The five-year, $1.9 billion renovation designed to make the landmark United Nations Headquarters Complex in New York more modern, safe and sustainable is proceeding on schedule, according to an update on the status of the project released today.
All leases for swing space have been concluded, work is progressing well on the temporary North Lawn Conference Building, and the planning for the relocation of some 6,000 staff has been finalized, Secretary-General Ban Ki-moon writes in his latest report to the General Assembly on the project, known as the Capital Master Plan (CMP).
The required office swing space is being provided at three leased locations, two in Manhattan and one in Long Island City. The relocation of departments and offices to off-site office space is currently scheduled to begin in late 2008 and to continue to mid-2009.

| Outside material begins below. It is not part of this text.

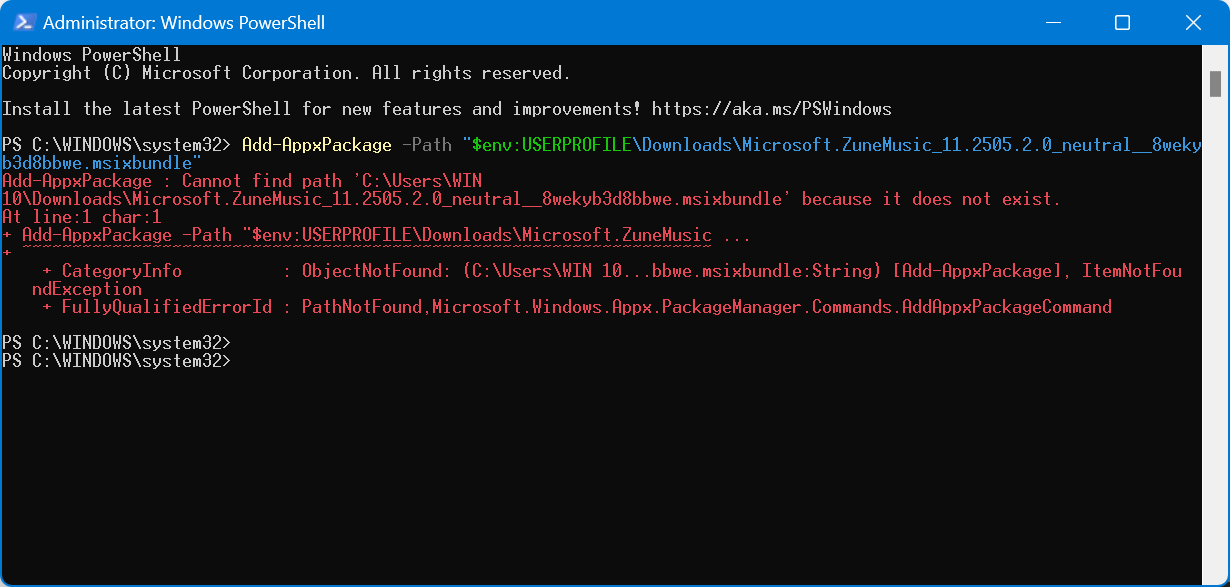Click the 'At line:1 char:1' text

The progress cited is in line with the accelerated strategy approved by the Assembly in December 2007, which is expected to result in the completion of the project by 2013 and with less disruption than the previous plan.
In addition, significant headway has been achieved in the design of the project, taking into account the changes resulting from the accelerated strategy and the value engineering exercise, as well as those related to blast protection.
The updated design also incorporates measures that will reduce energy consumption at Headquarters by 44 per cent, including an improved heating, ventilation and air-conditioning system.
At the ground-breaking ceremony for the construction of temporary conference venue in May, Mr. Ban pledged to make the complex “a model of environmental stewardship” by reducing the UN’s electrical and water usage and by removing harmful materials that were used in the original construction.
Regarding the budget of the project, Mr. Ban states in his report that “the expenses already incurred as well as the rents that are firmly committed through the duration of the project totalled approximately $187.9 million as at July 2008.
“When the projected costs for the remainder of the project are added, the cost of the Capital Master Plan is closer to the amount budgeted than at the time of the preparation of the fifth progress report and is still on schedule.”